Duţă-Cornescu G, Stoian V, Stanciu F, Simon-Gruiţă A, Rodewald A. Proceedings GSP 2005 – International Workshop on Genomic Signal Processing; p.143-148.
Abstract:
The genetic discipline cannot be uncoupled from bio-statistics, the tools to handle and analyze the large amount of data that are obtained from DNA, RNA and protein projects. The mathematics and bio-statistics give the genetic researcher the possibility to understand the genetic data, to interpret and to obtain maximum results from minimum data. The human race is characterized by variability, by polymorphisms. A polymorphism is a mendelian character which is present in at least two phenotypes in population, from which none is rare (i.e. none appears with a frequency lower then 1%-2%). At the beginning the protein polymorphisms were used in population genetic studies, but there relatively low variability and the need of large amounts of biologic material made them hard to use in large scale genetic analysis. In 1978 the first DNA polymorphism was discovered (the B – globin gene).
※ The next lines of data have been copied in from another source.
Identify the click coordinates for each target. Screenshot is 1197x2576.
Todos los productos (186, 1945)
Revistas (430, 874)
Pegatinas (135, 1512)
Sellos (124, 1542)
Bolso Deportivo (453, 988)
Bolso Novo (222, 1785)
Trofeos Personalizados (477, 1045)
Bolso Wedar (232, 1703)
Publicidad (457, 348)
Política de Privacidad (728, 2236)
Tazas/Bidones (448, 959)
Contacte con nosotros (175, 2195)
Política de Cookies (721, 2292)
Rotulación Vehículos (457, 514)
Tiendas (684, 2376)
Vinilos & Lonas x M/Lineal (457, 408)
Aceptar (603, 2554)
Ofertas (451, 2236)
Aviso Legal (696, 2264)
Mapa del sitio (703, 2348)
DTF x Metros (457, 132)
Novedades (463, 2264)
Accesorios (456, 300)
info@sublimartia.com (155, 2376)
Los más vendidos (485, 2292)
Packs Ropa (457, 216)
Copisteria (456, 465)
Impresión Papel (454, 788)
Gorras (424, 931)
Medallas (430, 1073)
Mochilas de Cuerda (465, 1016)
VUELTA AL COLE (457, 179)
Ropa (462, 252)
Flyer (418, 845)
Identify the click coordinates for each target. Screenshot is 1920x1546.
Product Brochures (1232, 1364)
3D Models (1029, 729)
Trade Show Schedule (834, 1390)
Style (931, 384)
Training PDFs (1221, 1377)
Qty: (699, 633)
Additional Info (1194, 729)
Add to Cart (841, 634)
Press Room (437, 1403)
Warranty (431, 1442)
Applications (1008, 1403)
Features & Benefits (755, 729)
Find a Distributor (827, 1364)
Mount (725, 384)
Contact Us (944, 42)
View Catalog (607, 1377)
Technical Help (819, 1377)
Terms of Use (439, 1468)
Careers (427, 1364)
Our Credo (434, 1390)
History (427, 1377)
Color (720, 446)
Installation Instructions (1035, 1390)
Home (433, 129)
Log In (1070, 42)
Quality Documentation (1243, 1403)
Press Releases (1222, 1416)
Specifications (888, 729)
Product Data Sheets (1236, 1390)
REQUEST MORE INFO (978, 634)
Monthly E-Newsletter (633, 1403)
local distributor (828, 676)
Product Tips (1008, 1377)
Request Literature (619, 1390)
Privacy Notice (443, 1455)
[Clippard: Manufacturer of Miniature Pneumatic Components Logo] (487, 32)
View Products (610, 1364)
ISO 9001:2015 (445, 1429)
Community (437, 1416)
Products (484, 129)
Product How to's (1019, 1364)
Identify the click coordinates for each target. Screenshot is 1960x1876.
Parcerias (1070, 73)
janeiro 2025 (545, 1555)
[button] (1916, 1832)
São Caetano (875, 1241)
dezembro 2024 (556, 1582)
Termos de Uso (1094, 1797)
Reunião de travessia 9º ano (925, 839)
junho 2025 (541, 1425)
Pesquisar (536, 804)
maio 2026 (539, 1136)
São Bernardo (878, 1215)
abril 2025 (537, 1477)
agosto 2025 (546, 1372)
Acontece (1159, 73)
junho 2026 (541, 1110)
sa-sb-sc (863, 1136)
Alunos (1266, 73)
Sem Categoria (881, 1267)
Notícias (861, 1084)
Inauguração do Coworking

After that a cascade of types of DNA markers came, RFLP (Restriction Fragment Length Polymorphism), VNTR (Variable Number Tandem Repeats) and STR (Short Tandem Repeats), and the analysis of the genetic structure of human populations became easy, the challenging part for a biologist being now the interpretation, the formulation of an equation in which all the data to be present This was possible by creating a mathematical model, a representation of the biological processes, in which both observed laboratory data and expected data are described in quantitative way.
In this paper, the authors present a large picture of how mathematics and statistic help a researcher to give a meaning of his genetic observation. We used the polymorphism of two proteins (Haptoglobin and Transferrin) and two STR – DNA markers to make a population survey and to compare the genetic structure of Romanian population with other European and non-European population. The data were interpreted in statistical method, under Hardy-Weinberg condition, using X tests. Also, using several other STR DNA markers and math methods we exemplify bow linkage analysis can be a powerful tool for prenatal diagnostic of different genetic disorders and for finding new genes.